-- Given entries follows --

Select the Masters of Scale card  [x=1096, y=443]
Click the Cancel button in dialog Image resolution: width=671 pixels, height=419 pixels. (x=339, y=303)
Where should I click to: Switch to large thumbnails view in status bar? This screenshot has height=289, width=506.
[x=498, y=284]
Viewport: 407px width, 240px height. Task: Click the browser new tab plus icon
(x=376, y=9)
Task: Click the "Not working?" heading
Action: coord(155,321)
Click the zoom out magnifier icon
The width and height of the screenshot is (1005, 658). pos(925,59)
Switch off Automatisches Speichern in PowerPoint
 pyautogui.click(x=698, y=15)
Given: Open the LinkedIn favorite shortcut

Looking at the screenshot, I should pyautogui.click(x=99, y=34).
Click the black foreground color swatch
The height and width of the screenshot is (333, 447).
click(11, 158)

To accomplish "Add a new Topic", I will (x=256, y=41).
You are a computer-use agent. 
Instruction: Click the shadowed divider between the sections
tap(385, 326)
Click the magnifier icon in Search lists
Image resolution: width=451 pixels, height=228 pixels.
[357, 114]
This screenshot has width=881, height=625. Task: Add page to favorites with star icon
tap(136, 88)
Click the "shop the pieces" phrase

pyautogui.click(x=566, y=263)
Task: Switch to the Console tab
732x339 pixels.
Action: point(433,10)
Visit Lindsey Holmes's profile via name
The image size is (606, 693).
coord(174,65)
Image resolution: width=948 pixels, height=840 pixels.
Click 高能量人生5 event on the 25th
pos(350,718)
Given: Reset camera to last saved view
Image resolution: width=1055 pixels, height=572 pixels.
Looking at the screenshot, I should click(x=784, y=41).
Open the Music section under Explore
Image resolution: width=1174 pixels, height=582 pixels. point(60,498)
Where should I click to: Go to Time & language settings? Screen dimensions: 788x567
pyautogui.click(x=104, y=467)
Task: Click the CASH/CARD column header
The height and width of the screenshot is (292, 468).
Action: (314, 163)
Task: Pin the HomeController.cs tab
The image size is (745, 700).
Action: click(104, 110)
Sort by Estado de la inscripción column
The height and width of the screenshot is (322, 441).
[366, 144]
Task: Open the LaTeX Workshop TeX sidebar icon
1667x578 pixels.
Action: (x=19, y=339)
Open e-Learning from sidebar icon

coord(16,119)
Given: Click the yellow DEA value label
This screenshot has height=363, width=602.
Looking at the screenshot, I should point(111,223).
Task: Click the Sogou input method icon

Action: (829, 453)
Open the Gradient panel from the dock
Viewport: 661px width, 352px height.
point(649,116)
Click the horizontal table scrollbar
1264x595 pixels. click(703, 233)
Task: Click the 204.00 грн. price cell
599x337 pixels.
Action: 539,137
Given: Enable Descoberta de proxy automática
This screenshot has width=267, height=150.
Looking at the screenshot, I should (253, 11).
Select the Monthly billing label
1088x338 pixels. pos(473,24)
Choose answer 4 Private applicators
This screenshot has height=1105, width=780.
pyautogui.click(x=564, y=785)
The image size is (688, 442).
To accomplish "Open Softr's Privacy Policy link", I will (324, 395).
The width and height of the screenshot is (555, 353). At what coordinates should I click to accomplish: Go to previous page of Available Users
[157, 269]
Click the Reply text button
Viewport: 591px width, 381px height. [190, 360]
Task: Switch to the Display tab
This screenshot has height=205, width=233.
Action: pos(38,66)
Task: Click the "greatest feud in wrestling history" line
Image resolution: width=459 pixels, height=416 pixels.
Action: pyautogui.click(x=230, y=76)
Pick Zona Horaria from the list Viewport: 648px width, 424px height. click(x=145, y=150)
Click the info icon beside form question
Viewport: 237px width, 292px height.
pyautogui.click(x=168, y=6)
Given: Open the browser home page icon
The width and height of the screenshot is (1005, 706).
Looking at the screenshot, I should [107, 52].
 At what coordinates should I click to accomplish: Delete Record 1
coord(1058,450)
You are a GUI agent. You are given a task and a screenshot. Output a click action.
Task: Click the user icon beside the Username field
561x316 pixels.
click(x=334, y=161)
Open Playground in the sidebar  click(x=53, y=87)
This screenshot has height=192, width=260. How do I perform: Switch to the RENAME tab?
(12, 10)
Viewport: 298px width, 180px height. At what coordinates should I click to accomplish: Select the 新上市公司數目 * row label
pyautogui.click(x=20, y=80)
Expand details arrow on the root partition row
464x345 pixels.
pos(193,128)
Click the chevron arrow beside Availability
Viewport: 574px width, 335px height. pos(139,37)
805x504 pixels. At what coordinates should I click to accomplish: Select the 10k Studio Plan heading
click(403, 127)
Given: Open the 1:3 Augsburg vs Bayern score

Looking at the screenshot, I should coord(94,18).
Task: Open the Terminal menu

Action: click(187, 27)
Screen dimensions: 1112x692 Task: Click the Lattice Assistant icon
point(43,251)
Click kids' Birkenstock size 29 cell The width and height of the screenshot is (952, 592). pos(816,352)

-- Given entries concluded --

Could you set down, word for word, only the lines above from the line with "Viewport: 661px width, 352px height." to the line with "The image size is (688, 442).", including both?

Viewport: 661px width, 352px height.
point(649,116)
Click the horizontal table scrollbar
1264x595 pixels. click(703, 233)
Task: Click the 204.00 грн. price cell
599x337 pixels.
Action: 539,137
Given: Enable Descoberta de proxy automática
This screenshot has width=267, height=150.
Looking at the screenshot, I should (253, 11).
Select the Monthly billing label
1088x338 pixels. pos(473,24)
Choose answer 4 Private applicators
This screenshot has height=1105, width=780.
pyautogui.click(x=564, y=785)
The image size is (688, 442).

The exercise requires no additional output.